=== WORK TO DO ===
**a.** Reproduce the passage of the electric billing FAQ from "Customer charge (also" up to and including "the applicable rate.".
**b.** List every other name that the electric billing FAQ gives for the customer charge.

FREQUENTLY ASKED QUESTIONS - ELECTRIC

INDEX:

Customer Charge

Energy Charge

Cost of Debt Adjustment

Fuel Adjustment Charge/Energy Cost Recovery Rate

Energy Cost Recovery Charge

Fuel Adjustment Charge

Profit from Fuel Recovery Mechanisms

Read Your Electric Meter

 

What Is A Customer Charge?

Customer charge (also known as: Service charge, Service Availability, Availability charge, Service Availability charge, Base Rate charge, or Basic service) is a flat charge applied each month regardless of the amount of kilowatt hours (kWh) used. The charge covers such items as customer accounting, mailing, billing and metering and therefore is charged even if the customer has had no usage for that month.

What Is An Energy Charge?

Energy charge (also known as: usage charge, charge for electric service, or referred to by rate schedule or rate code name) is the charge for the electricity used by an electric customer during the billing period, measured in kilowatt hours, multiplied by the applicable rate.

What Is A Cost Of Debt adjustment?

At the time that rates are set for an electric cooperative, an amount to recover the estimated debt costs is included in the cooperative’s monthly base rates. Quarterly, the cooperative compares the amount of debt costs collected through its base rates and the actual debt costs incurred in its operations. The difference between the debt costs actually incurred by the utility and the amount recovered through its base rates is either refunded to or collected from customers the following quarter through the cost of debt adjustment. The quarterly cost of debt adjustment may also be called a debt cost adjustment or debt adjustment.

What Is An Electric Utility Fuel Adjustment Charge And An Energy Cost Recovery Rate?

=== Item position entries ===

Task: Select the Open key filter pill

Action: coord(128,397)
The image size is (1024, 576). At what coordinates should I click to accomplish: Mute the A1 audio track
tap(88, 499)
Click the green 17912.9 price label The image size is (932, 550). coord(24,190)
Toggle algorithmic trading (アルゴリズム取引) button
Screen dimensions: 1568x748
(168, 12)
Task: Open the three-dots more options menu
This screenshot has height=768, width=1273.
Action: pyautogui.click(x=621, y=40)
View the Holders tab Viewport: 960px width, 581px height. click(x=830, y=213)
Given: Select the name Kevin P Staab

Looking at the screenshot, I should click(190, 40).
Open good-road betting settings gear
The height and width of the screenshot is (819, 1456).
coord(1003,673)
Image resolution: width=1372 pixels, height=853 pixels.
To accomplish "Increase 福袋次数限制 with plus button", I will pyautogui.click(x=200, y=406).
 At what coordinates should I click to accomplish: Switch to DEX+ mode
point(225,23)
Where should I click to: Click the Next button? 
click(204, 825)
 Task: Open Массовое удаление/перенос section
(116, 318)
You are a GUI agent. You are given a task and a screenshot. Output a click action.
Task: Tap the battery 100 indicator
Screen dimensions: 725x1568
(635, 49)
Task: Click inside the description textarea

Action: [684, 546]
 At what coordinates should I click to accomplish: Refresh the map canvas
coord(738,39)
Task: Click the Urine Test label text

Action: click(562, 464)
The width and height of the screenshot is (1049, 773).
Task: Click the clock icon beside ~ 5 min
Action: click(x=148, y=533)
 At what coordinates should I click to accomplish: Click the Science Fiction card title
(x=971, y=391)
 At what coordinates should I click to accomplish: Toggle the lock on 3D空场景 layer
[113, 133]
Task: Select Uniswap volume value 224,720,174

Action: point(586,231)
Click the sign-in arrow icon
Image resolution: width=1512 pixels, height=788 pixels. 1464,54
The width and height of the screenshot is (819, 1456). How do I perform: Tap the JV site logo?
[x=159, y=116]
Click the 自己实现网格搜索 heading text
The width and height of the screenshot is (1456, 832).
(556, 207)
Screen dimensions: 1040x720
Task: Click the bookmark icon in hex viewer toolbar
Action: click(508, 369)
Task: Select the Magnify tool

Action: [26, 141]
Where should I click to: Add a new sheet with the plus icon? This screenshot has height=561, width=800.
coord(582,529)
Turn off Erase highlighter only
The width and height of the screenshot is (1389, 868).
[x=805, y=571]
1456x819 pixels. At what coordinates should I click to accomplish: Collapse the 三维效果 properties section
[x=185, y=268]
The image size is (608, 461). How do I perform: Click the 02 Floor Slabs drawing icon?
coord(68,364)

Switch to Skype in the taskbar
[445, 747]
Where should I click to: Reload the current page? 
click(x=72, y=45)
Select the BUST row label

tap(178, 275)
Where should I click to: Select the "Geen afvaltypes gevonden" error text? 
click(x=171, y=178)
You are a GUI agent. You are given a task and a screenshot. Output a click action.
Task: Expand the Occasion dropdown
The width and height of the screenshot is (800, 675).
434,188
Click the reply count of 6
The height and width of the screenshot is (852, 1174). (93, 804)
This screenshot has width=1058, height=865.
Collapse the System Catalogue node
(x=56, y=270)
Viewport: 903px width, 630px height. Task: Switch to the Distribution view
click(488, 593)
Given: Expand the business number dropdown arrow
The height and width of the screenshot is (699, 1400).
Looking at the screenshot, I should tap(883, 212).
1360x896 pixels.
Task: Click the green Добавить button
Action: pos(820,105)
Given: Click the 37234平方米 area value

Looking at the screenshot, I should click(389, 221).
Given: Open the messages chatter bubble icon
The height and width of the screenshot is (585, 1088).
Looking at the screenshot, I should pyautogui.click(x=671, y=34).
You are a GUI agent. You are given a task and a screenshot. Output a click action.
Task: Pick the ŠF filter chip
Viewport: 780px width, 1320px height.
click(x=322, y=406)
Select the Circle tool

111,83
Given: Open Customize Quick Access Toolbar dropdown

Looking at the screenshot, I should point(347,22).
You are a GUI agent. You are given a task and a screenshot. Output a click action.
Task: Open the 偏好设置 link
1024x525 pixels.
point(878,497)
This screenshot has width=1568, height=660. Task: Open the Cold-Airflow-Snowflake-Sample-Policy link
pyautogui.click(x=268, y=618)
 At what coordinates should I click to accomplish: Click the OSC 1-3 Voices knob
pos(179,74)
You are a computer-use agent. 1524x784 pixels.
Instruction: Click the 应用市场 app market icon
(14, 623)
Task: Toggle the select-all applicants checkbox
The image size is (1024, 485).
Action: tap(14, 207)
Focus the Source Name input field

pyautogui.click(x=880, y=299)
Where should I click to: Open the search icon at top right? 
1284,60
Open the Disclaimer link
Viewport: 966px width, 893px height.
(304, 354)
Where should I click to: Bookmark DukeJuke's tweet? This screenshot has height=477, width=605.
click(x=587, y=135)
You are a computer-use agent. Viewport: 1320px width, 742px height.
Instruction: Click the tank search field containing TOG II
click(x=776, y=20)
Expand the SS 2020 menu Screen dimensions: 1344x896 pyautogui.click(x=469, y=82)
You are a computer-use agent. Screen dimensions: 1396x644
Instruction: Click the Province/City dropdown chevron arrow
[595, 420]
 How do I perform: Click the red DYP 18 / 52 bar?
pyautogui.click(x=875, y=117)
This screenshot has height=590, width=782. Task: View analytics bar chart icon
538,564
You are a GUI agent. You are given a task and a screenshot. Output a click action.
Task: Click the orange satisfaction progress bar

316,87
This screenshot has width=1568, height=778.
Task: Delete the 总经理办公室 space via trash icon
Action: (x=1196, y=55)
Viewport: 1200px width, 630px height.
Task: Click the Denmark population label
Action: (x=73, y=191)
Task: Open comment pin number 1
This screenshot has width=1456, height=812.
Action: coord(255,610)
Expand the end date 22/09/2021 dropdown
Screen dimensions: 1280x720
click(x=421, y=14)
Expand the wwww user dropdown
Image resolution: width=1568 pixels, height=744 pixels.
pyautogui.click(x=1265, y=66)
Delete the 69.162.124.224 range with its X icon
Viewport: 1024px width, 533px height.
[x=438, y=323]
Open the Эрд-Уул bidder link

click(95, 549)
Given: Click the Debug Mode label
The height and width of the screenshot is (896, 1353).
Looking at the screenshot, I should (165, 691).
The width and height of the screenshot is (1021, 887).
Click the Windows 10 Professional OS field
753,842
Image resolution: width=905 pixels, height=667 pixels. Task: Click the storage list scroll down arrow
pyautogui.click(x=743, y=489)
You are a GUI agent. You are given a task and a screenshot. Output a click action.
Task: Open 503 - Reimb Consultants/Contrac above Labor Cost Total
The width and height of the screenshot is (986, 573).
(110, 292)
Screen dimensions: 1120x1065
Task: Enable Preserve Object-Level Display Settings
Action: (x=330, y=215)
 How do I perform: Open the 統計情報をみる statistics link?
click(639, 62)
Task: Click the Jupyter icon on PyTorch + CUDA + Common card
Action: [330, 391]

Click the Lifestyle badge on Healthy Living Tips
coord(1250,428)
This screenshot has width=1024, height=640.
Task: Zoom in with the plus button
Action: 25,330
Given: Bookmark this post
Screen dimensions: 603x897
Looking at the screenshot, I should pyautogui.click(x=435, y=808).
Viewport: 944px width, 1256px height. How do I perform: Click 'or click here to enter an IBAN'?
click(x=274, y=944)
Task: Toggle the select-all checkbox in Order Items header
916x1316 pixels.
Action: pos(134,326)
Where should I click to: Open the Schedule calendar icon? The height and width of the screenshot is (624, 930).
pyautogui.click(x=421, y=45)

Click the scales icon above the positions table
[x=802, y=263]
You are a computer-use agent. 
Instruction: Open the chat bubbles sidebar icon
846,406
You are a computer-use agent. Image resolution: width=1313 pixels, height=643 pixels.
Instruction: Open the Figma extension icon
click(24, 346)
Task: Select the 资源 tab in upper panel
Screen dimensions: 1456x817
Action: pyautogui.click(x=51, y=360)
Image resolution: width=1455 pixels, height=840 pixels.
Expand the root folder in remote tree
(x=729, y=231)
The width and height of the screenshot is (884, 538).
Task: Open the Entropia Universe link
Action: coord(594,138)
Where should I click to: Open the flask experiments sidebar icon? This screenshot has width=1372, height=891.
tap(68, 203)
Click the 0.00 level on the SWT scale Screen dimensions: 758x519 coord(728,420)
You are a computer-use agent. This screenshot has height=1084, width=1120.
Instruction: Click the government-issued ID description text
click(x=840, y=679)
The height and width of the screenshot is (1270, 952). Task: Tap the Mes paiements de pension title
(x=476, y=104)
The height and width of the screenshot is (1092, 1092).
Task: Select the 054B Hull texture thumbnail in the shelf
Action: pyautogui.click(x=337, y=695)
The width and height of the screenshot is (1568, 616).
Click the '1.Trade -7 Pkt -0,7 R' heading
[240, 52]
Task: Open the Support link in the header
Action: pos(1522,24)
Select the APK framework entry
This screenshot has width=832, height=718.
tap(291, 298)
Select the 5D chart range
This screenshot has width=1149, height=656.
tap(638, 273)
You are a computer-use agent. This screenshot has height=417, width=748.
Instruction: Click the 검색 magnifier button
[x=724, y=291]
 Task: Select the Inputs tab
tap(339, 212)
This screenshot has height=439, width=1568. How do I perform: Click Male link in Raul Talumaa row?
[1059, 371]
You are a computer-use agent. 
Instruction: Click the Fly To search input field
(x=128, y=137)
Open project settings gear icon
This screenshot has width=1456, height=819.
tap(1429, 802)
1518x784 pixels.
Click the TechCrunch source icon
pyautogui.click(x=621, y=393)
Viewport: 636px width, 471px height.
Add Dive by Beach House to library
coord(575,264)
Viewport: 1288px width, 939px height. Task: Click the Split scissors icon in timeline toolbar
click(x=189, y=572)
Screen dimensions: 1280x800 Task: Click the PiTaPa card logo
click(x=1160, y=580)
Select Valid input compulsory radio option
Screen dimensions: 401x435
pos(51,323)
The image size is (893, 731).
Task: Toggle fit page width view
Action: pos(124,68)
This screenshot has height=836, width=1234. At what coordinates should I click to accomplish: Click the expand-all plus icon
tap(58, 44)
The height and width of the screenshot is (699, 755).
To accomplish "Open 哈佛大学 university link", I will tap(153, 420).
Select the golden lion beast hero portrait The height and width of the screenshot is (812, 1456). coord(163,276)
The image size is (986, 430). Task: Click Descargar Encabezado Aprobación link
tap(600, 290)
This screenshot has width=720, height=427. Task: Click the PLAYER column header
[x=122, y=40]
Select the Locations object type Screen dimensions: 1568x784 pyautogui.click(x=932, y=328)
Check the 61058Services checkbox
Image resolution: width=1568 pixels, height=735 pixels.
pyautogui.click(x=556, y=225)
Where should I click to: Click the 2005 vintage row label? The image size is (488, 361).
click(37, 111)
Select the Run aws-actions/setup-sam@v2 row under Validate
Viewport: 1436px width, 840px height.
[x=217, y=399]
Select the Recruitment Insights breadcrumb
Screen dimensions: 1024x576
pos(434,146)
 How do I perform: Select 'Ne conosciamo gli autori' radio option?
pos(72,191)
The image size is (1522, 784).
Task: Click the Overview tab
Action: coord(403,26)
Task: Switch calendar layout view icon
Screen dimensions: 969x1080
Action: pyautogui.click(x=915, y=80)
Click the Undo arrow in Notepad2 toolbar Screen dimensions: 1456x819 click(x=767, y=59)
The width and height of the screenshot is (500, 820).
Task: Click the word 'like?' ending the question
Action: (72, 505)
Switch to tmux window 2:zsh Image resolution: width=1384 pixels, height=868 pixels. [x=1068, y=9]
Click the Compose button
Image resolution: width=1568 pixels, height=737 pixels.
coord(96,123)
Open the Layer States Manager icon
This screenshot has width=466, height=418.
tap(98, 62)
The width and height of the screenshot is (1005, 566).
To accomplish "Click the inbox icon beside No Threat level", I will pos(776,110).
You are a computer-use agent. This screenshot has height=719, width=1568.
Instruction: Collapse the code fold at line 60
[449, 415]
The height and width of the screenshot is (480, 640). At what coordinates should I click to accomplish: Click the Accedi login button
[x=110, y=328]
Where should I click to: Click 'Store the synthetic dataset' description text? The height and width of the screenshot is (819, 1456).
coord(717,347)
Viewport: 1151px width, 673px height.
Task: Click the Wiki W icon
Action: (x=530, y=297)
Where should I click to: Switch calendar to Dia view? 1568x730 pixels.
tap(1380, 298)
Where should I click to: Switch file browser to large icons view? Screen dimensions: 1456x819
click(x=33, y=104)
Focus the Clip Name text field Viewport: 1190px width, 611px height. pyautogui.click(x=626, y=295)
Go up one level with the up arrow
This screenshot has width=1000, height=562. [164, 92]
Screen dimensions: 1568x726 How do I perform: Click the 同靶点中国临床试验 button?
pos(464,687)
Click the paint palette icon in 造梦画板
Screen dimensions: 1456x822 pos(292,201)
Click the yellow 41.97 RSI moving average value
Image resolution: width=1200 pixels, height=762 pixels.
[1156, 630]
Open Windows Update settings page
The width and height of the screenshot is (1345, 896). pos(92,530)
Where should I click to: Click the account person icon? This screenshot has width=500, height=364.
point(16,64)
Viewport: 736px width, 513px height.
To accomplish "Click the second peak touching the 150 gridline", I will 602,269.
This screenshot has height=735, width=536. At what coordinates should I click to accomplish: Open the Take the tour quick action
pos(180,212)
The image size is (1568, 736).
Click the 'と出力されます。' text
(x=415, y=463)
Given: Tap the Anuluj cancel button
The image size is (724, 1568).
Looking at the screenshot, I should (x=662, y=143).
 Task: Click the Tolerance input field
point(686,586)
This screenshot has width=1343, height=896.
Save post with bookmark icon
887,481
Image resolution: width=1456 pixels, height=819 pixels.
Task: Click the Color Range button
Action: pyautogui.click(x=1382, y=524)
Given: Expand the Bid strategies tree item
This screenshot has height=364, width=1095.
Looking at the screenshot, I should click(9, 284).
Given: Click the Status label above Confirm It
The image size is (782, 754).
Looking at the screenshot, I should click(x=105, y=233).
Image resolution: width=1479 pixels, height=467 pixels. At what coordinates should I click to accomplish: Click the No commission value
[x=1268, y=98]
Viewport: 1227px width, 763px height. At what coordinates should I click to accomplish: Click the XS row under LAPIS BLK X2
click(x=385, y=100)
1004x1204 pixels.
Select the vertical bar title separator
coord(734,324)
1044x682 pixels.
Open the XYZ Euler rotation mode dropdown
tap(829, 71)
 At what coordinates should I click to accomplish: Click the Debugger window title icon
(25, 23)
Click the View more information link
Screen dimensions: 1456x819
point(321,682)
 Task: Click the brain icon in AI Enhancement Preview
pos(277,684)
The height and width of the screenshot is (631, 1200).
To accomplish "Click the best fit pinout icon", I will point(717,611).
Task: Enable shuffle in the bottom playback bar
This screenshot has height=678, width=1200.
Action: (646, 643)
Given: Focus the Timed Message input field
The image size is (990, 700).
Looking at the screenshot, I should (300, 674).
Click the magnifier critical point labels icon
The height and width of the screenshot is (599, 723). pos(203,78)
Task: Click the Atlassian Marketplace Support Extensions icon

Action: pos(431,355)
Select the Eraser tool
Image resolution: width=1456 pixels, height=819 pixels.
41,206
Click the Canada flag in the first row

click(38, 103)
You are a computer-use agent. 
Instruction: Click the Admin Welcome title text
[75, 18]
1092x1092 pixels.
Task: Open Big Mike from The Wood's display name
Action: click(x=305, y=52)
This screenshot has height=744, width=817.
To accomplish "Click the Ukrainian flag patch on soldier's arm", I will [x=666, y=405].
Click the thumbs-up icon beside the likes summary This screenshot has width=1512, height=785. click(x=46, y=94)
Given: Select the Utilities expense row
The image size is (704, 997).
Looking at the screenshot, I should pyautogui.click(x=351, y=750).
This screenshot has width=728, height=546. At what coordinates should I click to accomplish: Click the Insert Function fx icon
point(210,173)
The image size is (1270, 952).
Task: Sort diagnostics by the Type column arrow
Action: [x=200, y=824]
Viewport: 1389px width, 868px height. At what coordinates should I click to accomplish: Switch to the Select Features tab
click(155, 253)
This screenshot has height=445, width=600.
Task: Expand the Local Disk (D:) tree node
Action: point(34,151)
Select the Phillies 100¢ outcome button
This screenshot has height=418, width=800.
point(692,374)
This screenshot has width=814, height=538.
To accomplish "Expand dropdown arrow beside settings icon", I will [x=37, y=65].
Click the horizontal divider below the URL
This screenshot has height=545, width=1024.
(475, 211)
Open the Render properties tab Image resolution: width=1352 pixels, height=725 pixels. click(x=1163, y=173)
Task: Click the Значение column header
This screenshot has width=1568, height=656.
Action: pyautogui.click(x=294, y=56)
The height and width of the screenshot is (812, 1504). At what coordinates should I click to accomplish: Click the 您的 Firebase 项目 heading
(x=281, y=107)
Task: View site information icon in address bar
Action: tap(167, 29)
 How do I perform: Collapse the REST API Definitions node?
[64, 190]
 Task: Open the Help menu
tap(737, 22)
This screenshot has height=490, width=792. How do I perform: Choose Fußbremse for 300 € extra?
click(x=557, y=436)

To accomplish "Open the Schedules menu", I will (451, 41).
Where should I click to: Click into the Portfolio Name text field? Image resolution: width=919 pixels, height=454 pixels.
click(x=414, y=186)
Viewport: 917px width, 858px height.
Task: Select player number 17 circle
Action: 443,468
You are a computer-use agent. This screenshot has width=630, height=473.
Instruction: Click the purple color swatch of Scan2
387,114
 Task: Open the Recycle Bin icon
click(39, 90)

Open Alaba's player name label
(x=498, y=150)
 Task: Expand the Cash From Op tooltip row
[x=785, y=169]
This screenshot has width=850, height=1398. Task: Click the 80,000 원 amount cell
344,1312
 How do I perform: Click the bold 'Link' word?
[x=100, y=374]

=== SOLUTIONS TO THE TASKS ===
**a.**
Customer charge (also known as: Service charge, Service Availability, Availability charge, Service Availability charge, Base Rate charge, or Basic service) is a flat charge applied each month regardless of the amount of kilowatt hours (kWh) used. The charge covers such items as customer accounting, mailing, billing and metering and therefore is charged even if the customer has had no usage for that month.

What Is An Energy Charge?

Energy charge (also known as: usage charge, charge for electric service, or referred to by rate schedule or rate code name) is the charge for the electricity used by an electric customer during the billing period, measured in kilowatt hours, multiplied by the applicable rate.

**b.**
Service charge
Service Availability
Availability charge
Service Availability charge
Base Rate charge
Basic service